▶ **Problem requirements**: In the listing below, the lines from the first through the one with "This screenshot has height=1176, width=1010." are to be copied word for word.

=== Section Start ===

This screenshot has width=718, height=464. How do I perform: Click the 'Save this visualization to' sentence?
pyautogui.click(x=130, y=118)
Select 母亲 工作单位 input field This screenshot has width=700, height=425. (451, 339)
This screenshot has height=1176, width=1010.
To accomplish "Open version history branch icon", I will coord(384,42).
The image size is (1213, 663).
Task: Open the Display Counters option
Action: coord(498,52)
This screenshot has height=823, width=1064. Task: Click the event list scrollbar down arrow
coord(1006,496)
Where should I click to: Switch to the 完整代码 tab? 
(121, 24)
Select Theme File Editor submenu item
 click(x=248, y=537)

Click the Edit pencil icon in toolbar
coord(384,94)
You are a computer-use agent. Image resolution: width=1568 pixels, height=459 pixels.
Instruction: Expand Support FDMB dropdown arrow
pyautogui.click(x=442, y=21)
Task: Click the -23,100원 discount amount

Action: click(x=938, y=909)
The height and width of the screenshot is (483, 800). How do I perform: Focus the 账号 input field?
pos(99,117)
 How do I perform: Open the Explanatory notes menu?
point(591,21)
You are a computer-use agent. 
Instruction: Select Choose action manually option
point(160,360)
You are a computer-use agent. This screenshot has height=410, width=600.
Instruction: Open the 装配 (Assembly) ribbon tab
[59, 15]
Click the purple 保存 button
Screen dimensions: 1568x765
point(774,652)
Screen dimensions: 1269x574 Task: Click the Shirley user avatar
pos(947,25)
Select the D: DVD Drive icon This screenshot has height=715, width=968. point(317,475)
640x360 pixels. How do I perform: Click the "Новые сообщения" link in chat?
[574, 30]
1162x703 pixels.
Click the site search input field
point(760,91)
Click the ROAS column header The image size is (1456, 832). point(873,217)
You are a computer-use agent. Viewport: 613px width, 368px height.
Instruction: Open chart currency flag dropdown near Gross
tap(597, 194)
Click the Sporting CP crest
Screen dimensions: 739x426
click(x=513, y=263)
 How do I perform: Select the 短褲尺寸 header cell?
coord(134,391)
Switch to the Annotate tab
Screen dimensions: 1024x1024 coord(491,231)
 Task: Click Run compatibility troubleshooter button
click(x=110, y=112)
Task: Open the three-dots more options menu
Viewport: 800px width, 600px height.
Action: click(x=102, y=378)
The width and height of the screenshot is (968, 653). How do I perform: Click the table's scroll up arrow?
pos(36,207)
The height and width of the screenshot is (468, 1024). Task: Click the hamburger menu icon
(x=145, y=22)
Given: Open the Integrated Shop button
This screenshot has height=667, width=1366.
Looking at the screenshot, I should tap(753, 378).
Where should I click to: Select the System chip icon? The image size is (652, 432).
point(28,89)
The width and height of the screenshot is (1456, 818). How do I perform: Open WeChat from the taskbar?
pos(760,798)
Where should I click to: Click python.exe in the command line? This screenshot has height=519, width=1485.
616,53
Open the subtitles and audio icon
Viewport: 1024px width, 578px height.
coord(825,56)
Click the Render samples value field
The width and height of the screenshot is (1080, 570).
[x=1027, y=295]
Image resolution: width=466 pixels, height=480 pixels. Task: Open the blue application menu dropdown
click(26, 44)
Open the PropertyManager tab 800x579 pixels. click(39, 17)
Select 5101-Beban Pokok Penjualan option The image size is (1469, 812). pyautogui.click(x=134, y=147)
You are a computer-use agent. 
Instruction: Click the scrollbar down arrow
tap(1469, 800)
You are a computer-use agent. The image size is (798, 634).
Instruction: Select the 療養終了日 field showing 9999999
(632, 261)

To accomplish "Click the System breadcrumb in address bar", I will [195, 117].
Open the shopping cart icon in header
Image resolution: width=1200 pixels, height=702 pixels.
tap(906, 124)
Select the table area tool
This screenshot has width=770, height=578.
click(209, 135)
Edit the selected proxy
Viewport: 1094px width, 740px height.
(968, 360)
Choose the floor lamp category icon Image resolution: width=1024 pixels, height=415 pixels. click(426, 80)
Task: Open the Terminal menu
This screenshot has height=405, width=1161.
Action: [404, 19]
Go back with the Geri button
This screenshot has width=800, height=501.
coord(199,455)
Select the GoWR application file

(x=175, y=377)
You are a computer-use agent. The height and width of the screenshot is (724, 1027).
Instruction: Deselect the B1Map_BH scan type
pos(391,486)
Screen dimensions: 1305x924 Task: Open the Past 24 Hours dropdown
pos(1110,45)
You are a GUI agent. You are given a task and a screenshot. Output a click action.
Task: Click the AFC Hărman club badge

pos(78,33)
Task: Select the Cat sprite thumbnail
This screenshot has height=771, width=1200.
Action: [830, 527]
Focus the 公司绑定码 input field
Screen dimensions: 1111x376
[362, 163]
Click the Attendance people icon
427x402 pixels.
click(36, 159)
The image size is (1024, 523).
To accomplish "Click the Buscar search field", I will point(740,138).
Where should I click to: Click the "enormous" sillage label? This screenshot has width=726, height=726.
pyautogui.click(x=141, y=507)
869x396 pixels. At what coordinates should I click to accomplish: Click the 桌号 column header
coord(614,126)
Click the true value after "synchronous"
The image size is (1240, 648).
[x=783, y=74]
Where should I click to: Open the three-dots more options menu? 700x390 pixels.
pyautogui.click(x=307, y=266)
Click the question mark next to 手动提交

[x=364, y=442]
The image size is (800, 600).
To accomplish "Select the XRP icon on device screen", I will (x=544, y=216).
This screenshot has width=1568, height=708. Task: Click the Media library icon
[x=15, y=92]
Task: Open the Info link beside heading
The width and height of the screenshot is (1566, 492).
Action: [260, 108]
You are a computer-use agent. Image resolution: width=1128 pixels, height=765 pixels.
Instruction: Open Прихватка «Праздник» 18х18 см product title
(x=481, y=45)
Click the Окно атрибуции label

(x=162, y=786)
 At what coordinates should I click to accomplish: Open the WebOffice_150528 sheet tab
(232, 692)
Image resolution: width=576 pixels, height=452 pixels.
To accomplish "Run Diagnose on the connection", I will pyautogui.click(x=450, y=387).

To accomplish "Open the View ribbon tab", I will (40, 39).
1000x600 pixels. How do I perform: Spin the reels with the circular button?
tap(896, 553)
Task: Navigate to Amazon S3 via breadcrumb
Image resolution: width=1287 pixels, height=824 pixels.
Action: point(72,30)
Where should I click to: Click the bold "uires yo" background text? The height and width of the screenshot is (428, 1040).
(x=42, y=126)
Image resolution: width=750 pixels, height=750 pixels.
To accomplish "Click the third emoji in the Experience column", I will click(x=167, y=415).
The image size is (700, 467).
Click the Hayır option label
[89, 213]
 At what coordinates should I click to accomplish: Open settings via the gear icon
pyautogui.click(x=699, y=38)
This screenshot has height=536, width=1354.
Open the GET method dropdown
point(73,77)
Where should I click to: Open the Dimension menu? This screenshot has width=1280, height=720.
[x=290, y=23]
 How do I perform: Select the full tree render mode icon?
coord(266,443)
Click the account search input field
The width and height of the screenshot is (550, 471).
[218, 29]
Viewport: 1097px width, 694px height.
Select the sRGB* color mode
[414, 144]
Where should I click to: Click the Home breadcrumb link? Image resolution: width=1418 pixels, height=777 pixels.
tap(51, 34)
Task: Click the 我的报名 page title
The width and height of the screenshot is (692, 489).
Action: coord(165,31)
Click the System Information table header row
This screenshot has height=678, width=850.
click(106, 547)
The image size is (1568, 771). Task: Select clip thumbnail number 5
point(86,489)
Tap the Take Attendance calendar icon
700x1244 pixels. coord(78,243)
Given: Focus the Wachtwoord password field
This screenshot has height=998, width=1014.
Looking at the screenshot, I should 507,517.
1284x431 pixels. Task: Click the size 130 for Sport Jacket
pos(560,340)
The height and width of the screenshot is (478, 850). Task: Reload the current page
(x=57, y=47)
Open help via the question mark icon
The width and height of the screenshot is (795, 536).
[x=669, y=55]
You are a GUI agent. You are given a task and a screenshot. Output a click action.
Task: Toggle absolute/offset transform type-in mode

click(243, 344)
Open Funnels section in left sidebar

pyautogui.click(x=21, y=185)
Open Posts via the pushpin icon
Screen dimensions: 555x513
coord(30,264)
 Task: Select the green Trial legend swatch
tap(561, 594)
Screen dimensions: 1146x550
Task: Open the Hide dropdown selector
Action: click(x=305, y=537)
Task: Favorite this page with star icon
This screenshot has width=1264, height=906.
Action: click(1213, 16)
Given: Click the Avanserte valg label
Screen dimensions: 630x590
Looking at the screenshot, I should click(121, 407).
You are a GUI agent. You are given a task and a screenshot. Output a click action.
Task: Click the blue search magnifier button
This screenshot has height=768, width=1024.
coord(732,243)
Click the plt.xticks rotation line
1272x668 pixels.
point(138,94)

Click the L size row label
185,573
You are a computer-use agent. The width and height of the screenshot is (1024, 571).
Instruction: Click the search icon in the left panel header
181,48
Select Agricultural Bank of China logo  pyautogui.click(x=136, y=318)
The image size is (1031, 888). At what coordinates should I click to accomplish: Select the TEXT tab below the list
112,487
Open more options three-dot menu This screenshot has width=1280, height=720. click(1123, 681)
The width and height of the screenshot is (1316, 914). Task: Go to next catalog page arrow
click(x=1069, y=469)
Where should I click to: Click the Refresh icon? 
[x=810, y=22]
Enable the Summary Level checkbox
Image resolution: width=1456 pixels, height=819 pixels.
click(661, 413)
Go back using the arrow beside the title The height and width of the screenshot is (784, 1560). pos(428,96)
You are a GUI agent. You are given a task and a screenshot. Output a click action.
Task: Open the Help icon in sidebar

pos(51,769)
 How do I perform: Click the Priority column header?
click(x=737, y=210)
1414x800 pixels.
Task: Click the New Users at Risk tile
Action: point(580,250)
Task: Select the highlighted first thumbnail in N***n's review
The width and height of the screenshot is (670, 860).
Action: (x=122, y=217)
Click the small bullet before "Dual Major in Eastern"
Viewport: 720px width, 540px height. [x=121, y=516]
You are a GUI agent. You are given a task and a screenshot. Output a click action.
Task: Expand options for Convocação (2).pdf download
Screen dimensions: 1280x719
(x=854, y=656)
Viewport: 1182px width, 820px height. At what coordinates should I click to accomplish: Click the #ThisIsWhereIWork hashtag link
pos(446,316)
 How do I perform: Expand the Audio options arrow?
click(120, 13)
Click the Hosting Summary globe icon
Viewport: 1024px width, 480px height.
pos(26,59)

=== Section End ===

▶ **Written answer**:
This screenshot has width=718, height=464. How do I perform: Click the 'Save this visualization to' sentence?
pyautogui.click(x=130, y=118)
Select 母亲 工作单位 input field This screenshot has width=700, height=425. (451, 339)
This screenshot has height=1176, width=1010.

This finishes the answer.